TEMPO Interaktif, Jakarta - Pengiriman anggota TNI dan aparat keamanan ke Papua dinilai menyalahi aturan. Hal ini terungkap dalam rapat dengan pendapat antara Komisi I DPR dan Komisi Nasional Hak Asasi Manusia, Komisi untuk Orang Hilang dan Korban Tindak Kekerasan, serta masyarakat adat Papua, Rabu 16 November 2011.
“Keputusan operasi (pengiriman pasukan) diputuskan oleh Kodam atau mungkin Polda, ini bukan keputusan politik,” ujar Wakil Ketua Komisi I DPR RI, Tubagus Hasanuddin, usai rapat dengar pendapat.
Hasanuddin mengatakan langkah pengiriman pasukan ini menyalahi aturan, tidak sesuai dengan UU Nomor 34 Tahun 2004 tentang Tentara Nasional Indonesia dan Peraturan Presiden Nomor 7 Tahun 2008 tentang kebijakan umum pertahanan negara.
“Di situ diatur pengerahan pasukan harus mendapat persetujuan dari DPR karena ini keputusan politik,” katanya.
Ia juga mempertanyakan sumber anggaran operasional pengerahan pasukan di Papua yang tidak diketahui oleh komisinya karena selama ini Komisi I tak mendapat laporan resmi dari pemerintah.
Baca Juga:
“Apa lagi pengerahan pasukan ini menimbulkan korban,” kata dia. Kondisi ini memaksa ia berencana memanggil Panglima TNI dan Menteri Pertahanan.
Koordinator Badan Pekerja Kontras, Haris Azhar, menuding pengiriman pasukan ini justru menambah korban kekerasan di tanah Papua. Berdasarkan catatan pada periode dua bulan terakhir ini terdapat 63 orang menjadi korban kekerasan.
“Ada yang meninggal dunia akibat penembakan dan kekerasan lain termasuk penyiksaan itu terjadi dalam kurun 10 Oktober hingga November,” ujar Haris
Kekerasan yang terjadi ini tak hanya terjadi di Papua, tapi juga di daerah Jawa dan Bali oleh aksi penangkapan dan teror terhadap mahasiswa Papua yang sedang merantau untuk studi di kampus-kampus.
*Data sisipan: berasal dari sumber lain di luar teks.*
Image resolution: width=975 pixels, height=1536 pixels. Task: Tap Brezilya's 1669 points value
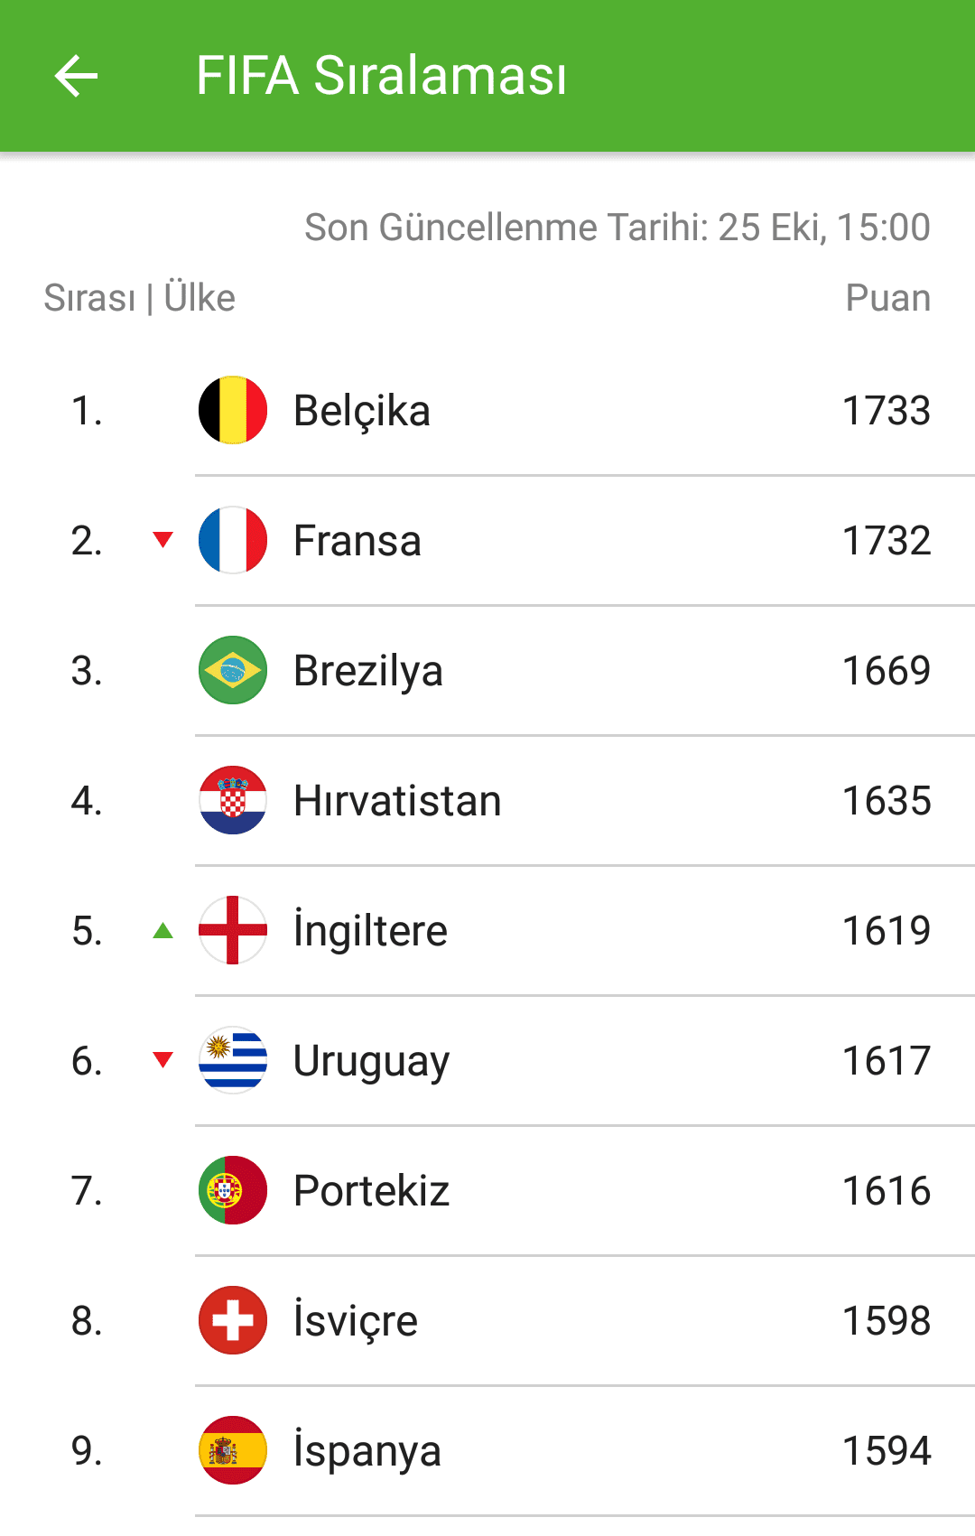887,670
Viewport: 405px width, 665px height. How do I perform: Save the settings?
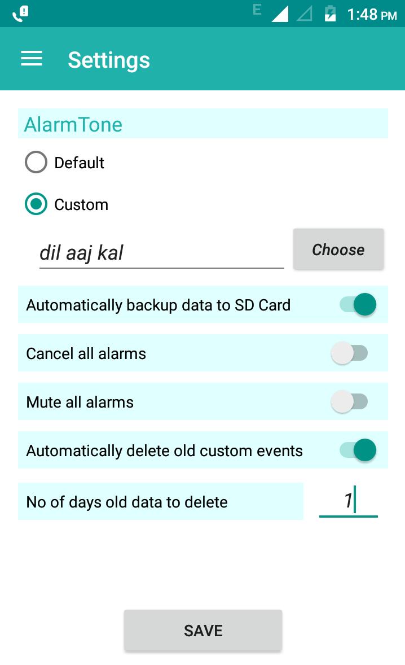[x=203, y=630]
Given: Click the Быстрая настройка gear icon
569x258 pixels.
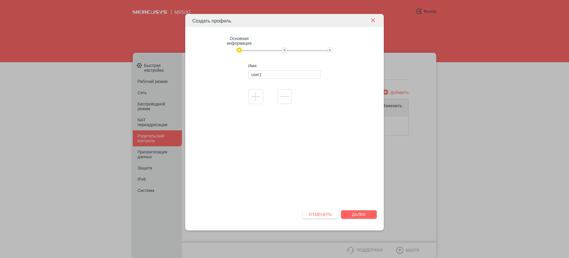Looking at the screenshot, I should [139, 65].
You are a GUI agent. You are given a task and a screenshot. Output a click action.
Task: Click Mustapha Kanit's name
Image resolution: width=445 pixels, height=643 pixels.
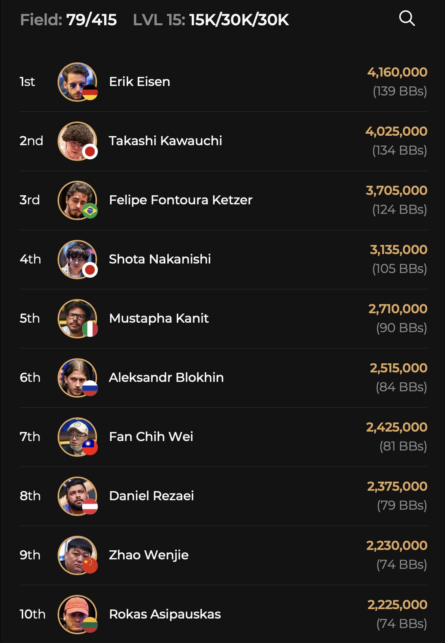[x=159, y=318]
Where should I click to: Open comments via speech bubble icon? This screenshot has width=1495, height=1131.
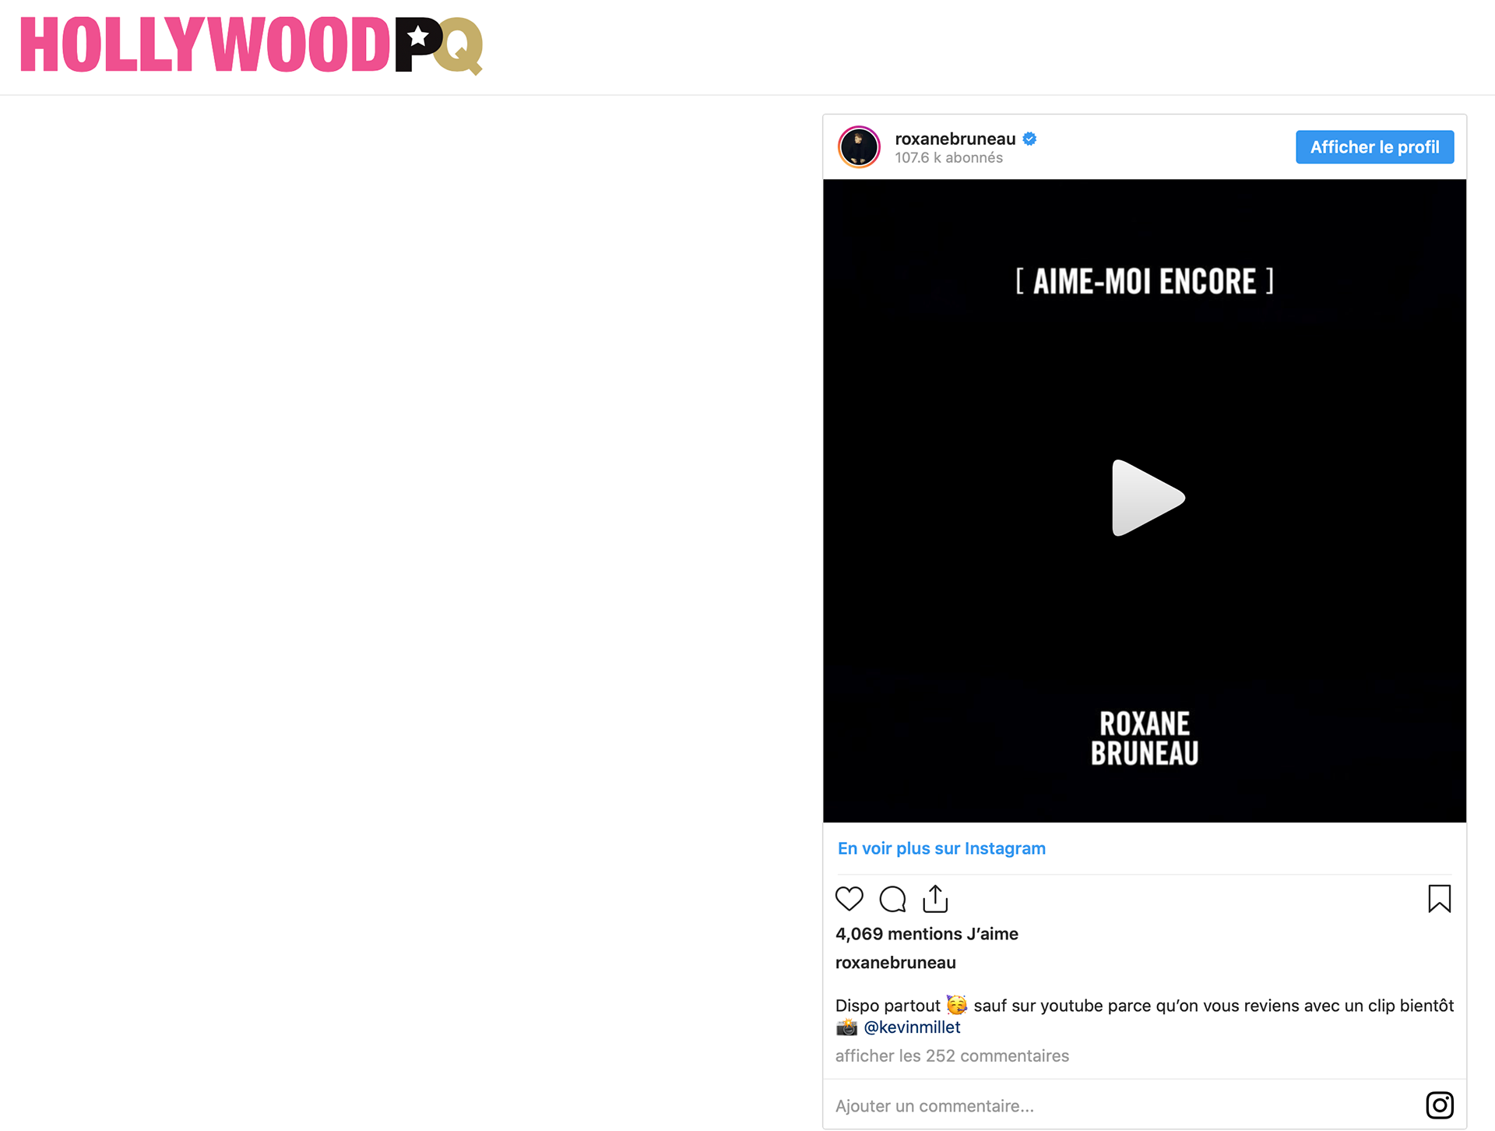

Haris menilai kondisi ini akibat tidak profesional aparat keamanan Polri dan TNI yang bertindak brutal sebagai respons terhadap aksi serikat buruh PT Freeport dan beberapa suku masyarakat adat yang tinggal di sekitar area penambangan.
“Salah satu contoh adanya penyiksaan terhadap 12 orang distrik Kurulu Jaya Wijaya yang dilakukan oleh aparat TNI AD,” katanya.
Ia meminta agar pemerintah mampu mengembalikan kepercayaan masyarakat Papua dan menjamin perlindungan hak-hak mereka. “Ini sifatnya mendesak demi terwujudnya keadilan, kesejahteraan, dan pengakuan identitas kultural politis,” katanya.